"Ring Out, Wild Bells"
Tennyson, from "In Memoriam," 1850
When our poet this week, Alfred Tennyson, was a young man at Cambridge, in 1829, he met the best friend he ever had in his life, Arthur Henry Hallam. This was at a time and in a place where friendship might be founded on more than merriment – though the boys had plenty of that, to be sure. They became friends because they shared the same intellectual and artistic passions. Tennyson was twenty, and Hallam was eighteen, and the lads were aspiring poets, both of them, with keen interests in the great social, political, and religious questions of the day, which they debated in what was then a fairly new group, the Cambridge Apostles. That Christmas, Tennyson took Hallam home with him to meet the rest of his family, and Hallam straightaway fell madly in love with Tennyson’s younger sister, Emilia. During the next Christmas holidays, Arthur and Emilia were engaged to be married.

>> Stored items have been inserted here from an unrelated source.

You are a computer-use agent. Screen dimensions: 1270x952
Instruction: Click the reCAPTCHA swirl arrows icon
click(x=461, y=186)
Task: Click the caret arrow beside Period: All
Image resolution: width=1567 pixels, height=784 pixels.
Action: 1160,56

And the marriage would have taken place, but Hallam’s father, who seems to have been a domineering sort of man, interfered, and forbade the boy to visit the Tennysons again until he reached the age of 21. He obeyed, but as soon as the birthday came, he went to visit Emilia, their love burning as brightly as ever. Perhaps at this time he was waiting until she came of age too, because she was his junior by seven months, or perhaps he wanted to establish himself in business before he could offer to take her into his home. But it was not to be. The next year, when Hallam and his father were on a trip to Europe, the young man felt a bit chilled, so he sat by a roaring fire in the lodgings while his father went out for a walk. When Mr. Hallam returned, Arthur was dead – an aneurysm in his brain had burst. Tennyson learned about his friend’s death by a short letter from Hallam’s uncle. When he read it to Emilia, she fainted in his arms.

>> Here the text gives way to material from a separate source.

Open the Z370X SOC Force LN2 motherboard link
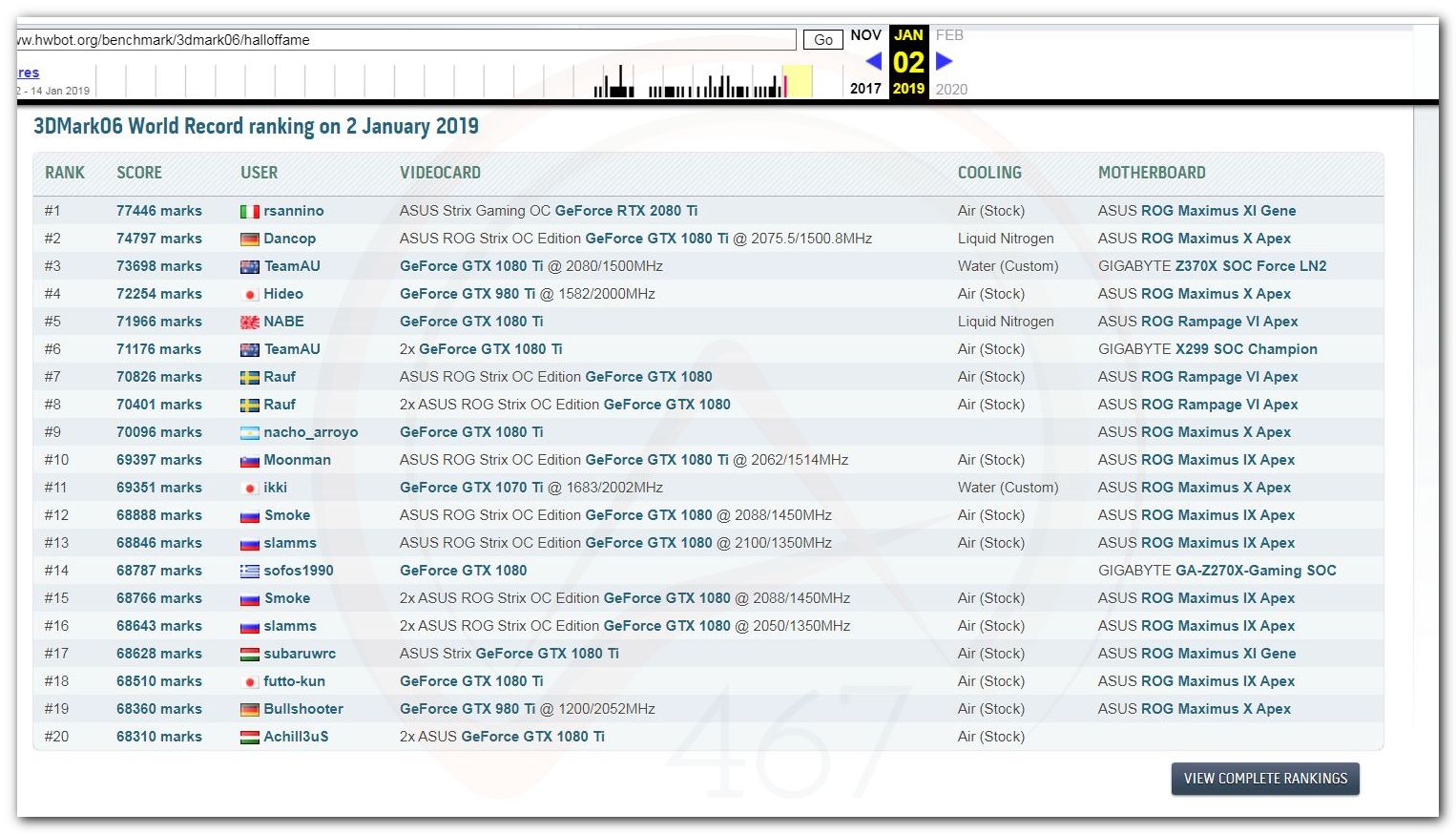(1250, 266)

Seventeen years later, Tennyson published what was probably the most beloved and celebrated of all Victorian poems, In Memoriam. It’s hard for us to imagine that anyone would think so deeply about the death of a friend from so long before, because our lives are beset with electronic distractions. We must remember that Tennyson did not suffer from that disadvantage. Whenever he went home, he could say, “This is where Arthur met Emilia for the first time, this is where we drank Christmas cheer by the fireside, this is where we went on a long walk in the hills covered with snow,” and then too, “Here is the village church where we went to hear the Christmas service together and sang the hymns.” But there was more. For the death of his friend pitched Tennyson into a long and slow struggle with religious doubts, as everywhere he turned he saw “nature red in tooth and claw,” apparently indifferent to human happiness, and he found no easy answer. Yet he did not give up – he who said that the Book of Job was the most profound poem from the ancient world, did not give up. “Our wills are ours, to make them thine,” he said in prayer to God, but how, he did not know, other than to trust in the work of the Father, and to keep the faith. Tennyson ended up being a deeply religious poet, to the last.

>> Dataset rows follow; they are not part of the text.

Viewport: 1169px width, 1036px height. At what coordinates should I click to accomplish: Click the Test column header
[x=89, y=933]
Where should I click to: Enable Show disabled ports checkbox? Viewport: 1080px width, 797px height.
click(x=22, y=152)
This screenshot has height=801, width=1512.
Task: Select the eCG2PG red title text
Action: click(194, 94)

In our selection today, Tennyson is not at his English home, hearing the bells of the New Year. He is abroad, and in a strange way it is good for him to be so. These bells are not those he recognizes from his own past. And so he calls upon his own heart, and his readers, to join the bells that he imagines are ringing in more than just another January the first: they are ringing in a new age of mankind, a new and truer age, peace and not war, faith and not despair, even “the Christ that is to be.” I know, Christ is the same, yesterday, today, and tomorrow, but perhaps we can take the poet as looking forward to a newness of Christ’s presence in the world; not a new person, then, or even a new and improved idea or theology, but new and fresh work, Christ more fully manifest in the lives of Christians and their nations.
One word here on the form of the poem. Tennyson chose tetrameter quatrains, that is, stanzas of four lines, with four strong beats per line. The rhyme is unusual, ABBA, with the last line rhyming back with the first, as if each stanza doubled upon itself. The effect is that of a quiet and self-contained climax. It is perfect for a poem of elegy and questioning, and perfect too for this confident calling in of the New Year.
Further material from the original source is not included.